Driving home from happy hour last night, I looked at the already-darkening sky and thought about leaving. Not leaving anywhere in particular, just the idea of leaving; doing this, I realized something about myself--I’m really good at it. Leaving, that is. I’ve left lots of places.

I left a music festival once--The Gathering of the Vibes. It was a terrible, terrible place, so overcrowded that people began to resort to things that I won’t even mention on here...let’s just say there were issues with the facilities and leave it at that. It was almost a hundred degrees out and tens of thousands of people were camped in an open field. I was supposed to be working, but everything was so out of control I realized no one was going to bother to try to find me. A brief but violent thunderstorm put the sound system out of commission for a good long time and turned the already befouled field into a mud pit. I was out of there.

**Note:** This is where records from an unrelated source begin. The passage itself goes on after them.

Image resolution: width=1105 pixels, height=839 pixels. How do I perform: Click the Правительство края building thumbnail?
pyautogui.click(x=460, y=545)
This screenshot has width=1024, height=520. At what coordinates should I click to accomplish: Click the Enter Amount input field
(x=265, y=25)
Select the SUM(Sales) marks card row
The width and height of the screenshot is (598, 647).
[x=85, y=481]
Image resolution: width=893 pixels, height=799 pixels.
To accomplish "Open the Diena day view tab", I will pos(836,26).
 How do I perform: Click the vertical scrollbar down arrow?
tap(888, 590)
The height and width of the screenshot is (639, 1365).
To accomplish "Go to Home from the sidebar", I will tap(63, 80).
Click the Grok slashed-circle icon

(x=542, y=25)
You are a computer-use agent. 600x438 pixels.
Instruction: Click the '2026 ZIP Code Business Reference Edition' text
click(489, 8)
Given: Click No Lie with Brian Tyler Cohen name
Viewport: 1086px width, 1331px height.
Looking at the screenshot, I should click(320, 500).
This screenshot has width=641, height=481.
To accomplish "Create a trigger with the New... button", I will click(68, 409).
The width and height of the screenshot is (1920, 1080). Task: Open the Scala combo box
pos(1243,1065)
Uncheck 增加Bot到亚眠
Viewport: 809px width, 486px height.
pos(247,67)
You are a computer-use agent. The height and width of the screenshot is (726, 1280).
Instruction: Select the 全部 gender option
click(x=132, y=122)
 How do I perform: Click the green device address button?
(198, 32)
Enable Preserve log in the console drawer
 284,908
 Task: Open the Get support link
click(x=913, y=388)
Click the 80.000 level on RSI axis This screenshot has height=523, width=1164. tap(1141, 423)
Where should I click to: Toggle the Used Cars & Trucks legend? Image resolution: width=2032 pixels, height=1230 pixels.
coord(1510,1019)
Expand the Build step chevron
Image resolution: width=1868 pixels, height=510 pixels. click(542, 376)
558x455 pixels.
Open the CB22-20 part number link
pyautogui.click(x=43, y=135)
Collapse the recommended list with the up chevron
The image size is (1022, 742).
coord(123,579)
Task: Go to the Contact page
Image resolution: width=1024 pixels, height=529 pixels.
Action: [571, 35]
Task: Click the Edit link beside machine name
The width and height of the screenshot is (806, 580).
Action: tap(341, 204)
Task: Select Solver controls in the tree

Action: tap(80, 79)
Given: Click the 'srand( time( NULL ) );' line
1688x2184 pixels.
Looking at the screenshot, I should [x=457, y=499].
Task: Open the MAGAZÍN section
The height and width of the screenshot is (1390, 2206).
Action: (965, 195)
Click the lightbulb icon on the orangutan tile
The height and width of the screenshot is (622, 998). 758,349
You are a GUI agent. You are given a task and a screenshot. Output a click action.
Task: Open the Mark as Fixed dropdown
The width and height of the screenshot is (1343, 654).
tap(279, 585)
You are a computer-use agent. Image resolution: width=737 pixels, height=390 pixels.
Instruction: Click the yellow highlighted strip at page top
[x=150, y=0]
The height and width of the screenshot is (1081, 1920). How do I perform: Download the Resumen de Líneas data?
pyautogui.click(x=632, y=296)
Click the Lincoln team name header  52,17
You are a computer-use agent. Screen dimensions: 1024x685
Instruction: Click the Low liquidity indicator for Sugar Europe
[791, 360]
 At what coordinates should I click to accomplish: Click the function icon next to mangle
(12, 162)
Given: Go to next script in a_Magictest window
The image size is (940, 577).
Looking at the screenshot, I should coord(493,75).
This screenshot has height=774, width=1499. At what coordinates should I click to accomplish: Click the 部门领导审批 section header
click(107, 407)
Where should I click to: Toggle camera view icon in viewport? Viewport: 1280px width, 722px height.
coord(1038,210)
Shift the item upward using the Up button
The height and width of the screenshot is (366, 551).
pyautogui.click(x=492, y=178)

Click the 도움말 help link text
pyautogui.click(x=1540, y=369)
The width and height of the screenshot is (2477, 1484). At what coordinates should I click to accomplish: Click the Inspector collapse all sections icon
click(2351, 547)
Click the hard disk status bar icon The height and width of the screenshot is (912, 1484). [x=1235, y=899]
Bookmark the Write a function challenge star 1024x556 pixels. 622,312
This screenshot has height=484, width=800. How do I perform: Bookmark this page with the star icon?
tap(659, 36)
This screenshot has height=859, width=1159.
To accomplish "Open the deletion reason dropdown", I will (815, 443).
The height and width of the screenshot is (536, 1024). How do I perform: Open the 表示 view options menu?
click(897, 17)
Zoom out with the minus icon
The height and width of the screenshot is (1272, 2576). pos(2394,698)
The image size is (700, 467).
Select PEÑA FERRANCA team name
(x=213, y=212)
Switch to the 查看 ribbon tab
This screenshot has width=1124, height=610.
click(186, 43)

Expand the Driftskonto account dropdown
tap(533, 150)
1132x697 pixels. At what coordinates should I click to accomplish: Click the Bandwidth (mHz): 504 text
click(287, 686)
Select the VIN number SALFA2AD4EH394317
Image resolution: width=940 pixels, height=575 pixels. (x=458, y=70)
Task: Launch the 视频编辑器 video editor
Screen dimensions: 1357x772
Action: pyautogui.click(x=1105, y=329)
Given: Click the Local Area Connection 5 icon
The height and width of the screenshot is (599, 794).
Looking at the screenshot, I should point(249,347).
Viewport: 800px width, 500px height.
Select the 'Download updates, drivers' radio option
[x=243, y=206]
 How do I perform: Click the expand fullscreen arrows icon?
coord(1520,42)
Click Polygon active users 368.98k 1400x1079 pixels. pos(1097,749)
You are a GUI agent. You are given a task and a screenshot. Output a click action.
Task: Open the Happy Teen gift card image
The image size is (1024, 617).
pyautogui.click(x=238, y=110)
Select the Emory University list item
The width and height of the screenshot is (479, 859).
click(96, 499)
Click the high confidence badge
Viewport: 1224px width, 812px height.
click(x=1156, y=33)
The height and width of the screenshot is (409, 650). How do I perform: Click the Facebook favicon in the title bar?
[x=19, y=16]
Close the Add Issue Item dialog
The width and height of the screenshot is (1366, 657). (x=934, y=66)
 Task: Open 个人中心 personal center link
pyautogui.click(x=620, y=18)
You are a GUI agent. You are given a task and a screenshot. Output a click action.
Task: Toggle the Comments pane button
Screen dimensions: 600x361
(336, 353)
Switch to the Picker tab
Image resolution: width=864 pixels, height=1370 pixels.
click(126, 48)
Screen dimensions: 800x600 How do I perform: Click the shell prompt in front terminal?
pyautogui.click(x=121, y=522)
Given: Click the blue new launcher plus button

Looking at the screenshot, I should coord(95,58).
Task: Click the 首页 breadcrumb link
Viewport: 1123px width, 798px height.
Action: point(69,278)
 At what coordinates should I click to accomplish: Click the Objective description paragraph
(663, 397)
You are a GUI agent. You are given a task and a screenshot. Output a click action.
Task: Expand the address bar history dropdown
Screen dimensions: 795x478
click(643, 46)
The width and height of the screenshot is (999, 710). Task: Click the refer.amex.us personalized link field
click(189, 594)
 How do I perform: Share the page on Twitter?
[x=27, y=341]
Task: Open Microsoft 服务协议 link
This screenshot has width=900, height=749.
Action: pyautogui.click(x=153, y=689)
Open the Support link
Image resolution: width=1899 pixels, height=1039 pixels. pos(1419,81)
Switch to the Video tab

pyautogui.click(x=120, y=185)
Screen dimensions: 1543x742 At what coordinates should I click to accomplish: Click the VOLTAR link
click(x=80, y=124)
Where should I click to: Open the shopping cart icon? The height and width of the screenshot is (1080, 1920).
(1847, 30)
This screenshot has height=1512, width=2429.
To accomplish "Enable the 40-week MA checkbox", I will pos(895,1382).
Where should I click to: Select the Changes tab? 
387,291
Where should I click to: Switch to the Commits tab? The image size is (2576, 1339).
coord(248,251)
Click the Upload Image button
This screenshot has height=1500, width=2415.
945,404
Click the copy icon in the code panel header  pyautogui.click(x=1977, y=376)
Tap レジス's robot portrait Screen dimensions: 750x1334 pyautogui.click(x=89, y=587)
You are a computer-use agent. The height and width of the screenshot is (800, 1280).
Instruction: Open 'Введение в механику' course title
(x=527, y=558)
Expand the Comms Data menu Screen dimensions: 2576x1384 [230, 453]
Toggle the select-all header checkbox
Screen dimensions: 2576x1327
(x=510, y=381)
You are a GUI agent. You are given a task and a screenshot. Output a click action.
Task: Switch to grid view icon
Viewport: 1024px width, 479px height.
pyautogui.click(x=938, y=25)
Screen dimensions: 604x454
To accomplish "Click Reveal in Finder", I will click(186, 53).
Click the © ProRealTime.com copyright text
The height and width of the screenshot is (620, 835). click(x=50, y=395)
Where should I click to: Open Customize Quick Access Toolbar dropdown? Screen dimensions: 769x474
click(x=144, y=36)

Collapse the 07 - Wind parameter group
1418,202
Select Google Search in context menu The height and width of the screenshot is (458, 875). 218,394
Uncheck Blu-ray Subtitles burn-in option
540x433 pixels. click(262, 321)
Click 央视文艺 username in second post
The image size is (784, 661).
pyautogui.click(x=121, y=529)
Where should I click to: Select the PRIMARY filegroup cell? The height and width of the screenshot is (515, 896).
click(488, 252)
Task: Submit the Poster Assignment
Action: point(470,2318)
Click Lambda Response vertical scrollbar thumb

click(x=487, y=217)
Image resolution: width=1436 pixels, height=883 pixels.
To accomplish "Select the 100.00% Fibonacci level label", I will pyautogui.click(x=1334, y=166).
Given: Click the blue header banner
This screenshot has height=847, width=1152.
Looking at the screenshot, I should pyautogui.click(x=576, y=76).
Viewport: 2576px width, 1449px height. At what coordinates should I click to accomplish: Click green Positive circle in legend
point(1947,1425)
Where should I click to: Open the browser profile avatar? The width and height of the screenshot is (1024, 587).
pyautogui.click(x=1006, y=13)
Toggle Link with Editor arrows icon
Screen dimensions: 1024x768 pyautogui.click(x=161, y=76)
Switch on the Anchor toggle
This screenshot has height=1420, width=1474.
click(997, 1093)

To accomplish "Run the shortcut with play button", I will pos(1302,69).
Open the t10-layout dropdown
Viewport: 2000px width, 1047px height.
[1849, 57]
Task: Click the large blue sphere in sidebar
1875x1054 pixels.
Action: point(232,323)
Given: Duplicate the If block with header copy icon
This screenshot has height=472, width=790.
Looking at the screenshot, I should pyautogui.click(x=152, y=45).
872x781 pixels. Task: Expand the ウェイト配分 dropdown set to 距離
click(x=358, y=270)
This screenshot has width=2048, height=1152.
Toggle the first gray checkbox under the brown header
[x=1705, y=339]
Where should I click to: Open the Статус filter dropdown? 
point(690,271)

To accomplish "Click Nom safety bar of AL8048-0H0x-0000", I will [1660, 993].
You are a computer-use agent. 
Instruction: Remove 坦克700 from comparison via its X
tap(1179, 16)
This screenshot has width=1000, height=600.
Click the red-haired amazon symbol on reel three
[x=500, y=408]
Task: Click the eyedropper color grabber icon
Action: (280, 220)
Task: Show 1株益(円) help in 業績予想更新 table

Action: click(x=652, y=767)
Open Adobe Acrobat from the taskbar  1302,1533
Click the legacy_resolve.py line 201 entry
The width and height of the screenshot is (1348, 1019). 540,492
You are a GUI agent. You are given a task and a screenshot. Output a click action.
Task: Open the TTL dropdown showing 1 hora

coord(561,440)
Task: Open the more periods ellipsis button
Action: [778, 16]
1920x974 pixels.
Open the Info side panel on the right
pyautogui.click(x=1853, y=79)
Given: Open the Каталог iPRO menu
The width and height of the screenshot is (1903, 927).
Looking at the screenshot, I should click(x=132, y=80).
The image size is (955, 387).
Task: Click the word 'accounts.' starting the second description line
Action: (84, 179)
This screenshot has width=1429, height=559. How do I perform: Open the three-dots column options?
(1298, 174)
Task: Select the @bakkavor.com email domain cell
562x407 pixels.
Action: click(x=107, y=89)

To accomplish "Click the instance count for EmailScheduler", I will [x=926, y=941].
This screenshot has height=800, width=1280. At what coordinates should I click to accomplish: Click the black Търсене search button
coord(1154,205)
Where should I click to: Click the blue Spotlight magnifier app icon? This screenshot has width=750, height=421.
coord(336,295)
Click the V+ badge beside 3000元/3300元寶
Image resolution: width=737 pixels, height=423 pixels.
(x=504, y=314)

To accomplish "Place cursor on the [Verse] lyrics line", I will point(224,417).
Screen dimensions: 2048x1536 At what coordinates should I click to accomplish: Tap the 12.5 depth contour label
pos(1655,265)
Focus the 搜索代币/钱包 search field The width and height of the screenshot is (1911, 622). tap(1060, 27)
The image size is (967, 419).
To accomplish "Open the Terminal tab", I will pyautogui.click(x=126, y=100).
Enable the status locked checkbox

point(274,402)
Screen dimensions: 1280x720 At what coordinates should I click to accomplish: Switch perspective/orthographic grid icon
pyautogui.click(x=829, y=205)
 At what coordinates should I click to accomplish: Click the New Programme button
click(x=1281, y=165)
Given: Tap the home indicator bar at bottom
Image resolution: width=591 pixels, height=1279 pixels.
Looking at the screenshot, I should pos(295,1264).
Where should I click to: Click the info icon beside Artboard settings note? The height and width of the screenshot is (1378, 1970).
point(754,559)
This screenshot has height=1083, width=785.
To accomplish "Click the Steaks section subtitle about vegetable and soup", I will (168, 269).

I left a pagan gathering once--Womongathering. I still have the little clay woman used as an ID badge--I was supposed to be working there, too--hanging from my rearview mirror. I left Kripalu, a yoga center in Western Massachusetts, after only four of the seven days I was supposed to be there--yep, you guessed it, working. I never knew there could be such sensory deprivation in a place like that, and it drove my 22 year-old self mad. And then there’s my most recent leaving incident this past summer, which I never would have predicted.

I left all of these places for the same reason--because I was unhappy. There was always a different reason for my unhappiness--trust me, the ‘facilities’ at Kripalu were so far superior to those at The Vibes it isn’t even fair to call them by the same name--but unhappiness is what it always boils down to. I left because I was unhappy. And--I left because, well, I could.

But what happens when I can’t leave? This is where my thoughts took me last night, on the way home from happy hour, looking at the sky not at the road. What happens when the thing making me unhappy isn’t even a thing that is leave-able? What about when the thing that is making me unhappy isn’t even a THING? What then? Where do I go now?

1 comment:

  1. Tracy, I totally get what you're saying. Thoreau said, "the mass of men lead lives of quiet desperation," and I think that's true. Some just disguise it more than others.
    This is going to sound silly maybe, but I know some people find knitting and crocheting a helpful outlet. Or learning to play guitar. The latter is what I'd really like to do. Writing is also a helpful way to work through these sorts of feelings, but somehow, music says it even better.